| Reducing Misdiagnosis of Psychiatric Disorders | |
Washington, D.C. - Misdiagnosis or incomplete diagnosis of bipolar disorder is
extensive among psychiatric patients, according to a study published in the
January 2001 Journal of Psychiatric Services.
Psychiatrists who reconsider diagnoses in overlapping areas of bipolar
depression, major depression and other disorders are more likely to make correct
diagnoses, according to the study, which suggests that between 15% and 40% of
patients with bipolar disorder are misdiagnosed. Bipolar disorder is
characterized by episodes of a major depressive disorder with manic tendencies.
Lead author Charles L. Bowden, M.D., chairman of the department of psychiatry at
the University of Texas Health Science Center, says the most effective way to
prevent misdiagnosis is to fully discuss comorbid, or multiple disorders with
any patient that may be at high risk. Encouraging patients to look for subtle
yet diagnosis-defining manic sides of the illness is crucial.

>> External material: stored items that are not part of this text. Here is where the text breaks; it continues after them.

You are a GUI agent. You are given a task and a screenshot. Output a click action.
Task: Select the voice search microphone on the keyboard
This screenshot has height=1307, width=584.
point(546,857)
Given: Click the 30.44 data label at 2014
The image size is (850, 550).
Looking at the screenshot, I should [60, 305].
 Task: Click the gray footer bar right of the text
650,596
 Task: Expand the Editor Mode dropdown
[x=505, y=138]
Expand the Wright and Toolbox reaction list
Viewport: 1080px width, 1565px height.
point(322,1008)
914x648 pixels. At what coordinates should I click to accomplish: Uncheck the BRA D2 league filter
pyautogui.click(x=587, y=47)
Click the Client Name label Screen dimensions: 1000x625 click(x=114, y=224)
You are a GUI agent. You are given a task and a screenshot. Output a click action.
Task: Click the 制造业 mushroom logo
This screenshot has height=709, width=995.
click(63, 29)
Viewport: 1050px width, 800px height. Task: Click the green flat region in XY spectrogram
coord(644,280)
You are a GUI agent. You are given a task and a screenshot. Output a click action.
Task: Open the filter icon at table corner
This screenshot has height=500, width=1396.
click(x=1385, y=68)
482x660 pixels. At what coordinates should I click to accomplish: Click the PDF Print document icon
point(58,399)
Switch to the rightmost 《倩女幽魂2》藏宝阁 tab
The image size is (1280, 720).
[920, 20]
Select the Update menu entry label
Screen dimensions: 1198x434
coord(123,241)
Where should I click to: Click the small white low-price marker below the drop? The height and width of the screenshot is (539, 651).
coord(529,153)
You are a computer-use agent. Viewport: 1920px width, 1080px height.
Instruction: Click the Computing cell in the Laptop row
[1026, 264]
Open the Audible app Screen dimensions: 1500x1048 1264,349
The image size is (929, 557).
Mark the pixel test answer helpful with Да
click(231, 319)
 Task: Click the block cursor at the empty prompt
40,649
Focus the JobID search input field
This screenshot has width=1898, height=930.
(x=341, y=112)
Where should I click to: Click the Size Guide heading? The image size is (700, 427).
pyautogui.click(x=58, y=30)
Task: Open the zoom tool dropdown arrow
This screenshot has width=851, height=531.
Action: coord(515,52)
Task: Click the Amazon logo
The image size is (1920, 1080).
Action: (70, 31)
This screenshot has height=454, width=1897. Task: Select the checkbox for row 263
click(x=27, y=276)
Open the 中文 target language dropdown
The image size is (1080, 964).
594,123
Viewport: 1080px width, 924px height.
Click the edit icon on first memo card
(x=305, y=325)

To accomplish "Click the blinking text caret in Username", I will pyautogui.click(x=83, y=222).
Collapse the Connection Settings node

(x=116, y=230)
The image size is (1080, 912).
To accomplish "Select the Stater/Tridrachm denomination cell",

"It's important to put it in the person's consciousness, rather than just
relying on your own assessment," Bowden says. One reason is that the
effects of depression can be long-lasting, whereas the manic symptoms are
generally more fleeting and less likely to be recognized by a doctor who does
not have the benefit of observing a patient at all times.
It is also a good idea to have a significant other or family member participate
in some components of a patient's assessment. Patients may not always
acknowledge parts of their illness, especially the manic parts. "Often,
they're not withholding or denying, but it just doesn't register," Bowden
says. "Having a family member there can give them objectivity."
The study indicates that current limitations of diagnostic tools and resources
result in patients who are treated with antidepressants without the benefit of
mood stabilizers. For this reason, it is important that clinicians be aware of
any hint of bipolar disorder developing in the course of antidepressant therapy.
Because the Diagnostic and Statistical Manual, Fourth-Edition requires a manic
episode to make a diagnosis of bipolar disorder, many patients are initially
diagnosed and treated as having major depression. A manic episode involves a
distinct period of abnormal, irritable moods, characterized by inflated
self-esteem, sleeplessness and other traits.
In some cases, misdiagnosis is a function of symptom overlap, while other
patients may truly have more than one disorder. In the past, bipolar disorder
was often misdiagnosed as schizophrenia, but this problem diminished with the
realization that psychosis is common in both disorders, rather than specifically
to schizophrenia.
["Strategies to Reduce Misdiagnosis of Bipolar Depression," by Charles
L. Bowden, M.D., et al., p. 51, Journal of Psychiatric Services, January 2001.]